> Exercise objective
Scan the records below and copy every line that contains the string "size".

(Stored items)
+++++
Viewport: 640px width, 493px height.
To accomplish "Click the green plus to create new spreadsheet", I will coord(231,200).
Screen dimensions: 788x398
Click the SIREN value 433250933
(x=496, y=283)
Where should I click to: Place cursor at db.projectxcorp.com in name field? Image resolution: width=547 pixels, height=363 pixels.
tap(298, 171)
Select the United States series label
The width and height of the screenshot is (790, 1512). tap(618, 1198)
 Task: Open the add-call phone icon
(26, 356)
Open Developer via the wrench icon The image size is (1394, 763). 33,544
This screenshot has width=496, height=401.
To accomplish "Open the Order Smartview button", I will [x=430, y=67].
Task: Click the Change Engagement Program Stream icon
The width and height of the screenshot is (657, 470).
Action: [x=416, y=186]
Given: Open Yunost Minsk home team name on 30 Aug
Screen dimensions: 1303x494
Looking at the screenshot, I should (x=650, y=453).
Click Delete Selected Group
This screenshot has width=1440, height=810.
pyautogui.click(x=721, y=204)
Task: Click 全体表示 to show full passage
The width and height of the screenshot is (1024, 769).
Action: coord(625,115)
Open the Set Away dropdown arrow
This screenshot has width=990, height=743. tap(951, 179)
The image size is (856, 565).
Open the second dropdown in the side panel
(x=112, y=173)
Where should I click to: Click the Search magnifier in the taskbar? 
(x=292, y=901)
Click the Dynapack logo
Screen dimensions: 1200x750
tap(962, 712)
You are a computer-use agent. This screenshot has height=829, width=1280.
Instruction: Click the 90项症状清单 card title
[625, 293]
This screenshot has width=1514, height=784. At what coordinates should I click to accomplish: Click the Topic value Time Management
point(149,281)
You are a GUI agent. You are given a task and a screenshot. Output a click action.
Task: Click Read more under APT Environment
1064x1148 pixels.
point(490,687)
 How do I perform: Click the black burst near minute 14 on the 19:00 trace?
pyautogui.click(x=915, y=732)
+++++
> Task response
Open Developer via the wrench icon The image size is (1394, 763). 33,544
The image size is (856, 565).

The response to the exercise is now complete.